It is clear from the language of section 13(a)(5) and section
13(b)(4) of the Act, and from their legislative history as discussed in
Secs. 784.102-784.105, that the exemptions which they provide are
applicable only to those employees who are ``employed in'' the named
operations. Under the Act as amended in 1961 and in accordance with the
evident legislative intent (see Sec. 784.105), an employee will be
considered to be ``employed in'' an operation named in section 13(a)(5)

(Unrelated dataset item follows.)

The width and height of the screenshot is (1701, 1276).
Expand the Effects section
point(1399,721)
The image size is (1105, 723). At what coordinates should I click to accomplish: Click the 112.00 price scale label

or 13(b)(4) where his work is an essential and integrated step in
performing such named operation (see Mitchell v. Myrtle Grove Packing
Co., 350 U.S. 891, approving Tobin v. Blue Channel Corp., 198 F. 2d 245;
Mitchell v. Stinson, 217 F. 2d 210), or where the employee is engaged in
activities which are functionally so related to a named operation under
the particular facts and circumstances that they are necessary to the
conduct of such operation and his employment is, as a practical matter,
necessarily and directly a part of carrying on the operation for which
exemption was intended (Mitchell v. Trade Winds, Inc., 289 F. 2d 278;
see also Waller v. Humphreys, 133 F. 2d 193 and McComb v. Consolidated
Fisheries Co., 174 F. 2d 74). Under these principles, generally an
employee performing functions without which the named operations could
not go on is, as a practical matter, ``employed in'' such operations. It
is also possible for an employee to come within the exemption provided
by section 13(a)(5) or section 13(b)(4) even though he does not directly
participate in the physical acts which are performed on the enumerated
marine products in carrying on the operations which are named in that
section of the Act. However, it is not enough to establish the
applicability of such an exemption that an employee is hired by an
employer who is engaged in one or more of the named operations or that
the employee is employed by an establishment or in an industry in which
operations enumerated in section 13(a)(5) or section 13(b)(4) are
performed. The relationship between what he does and the performance of
the named operations must be examined to determine whether an
application of the above-stated principles to all the facts and
circumstances will justify the conclusion that he is ``employed in''
such operations within the intendment of the exemption provision.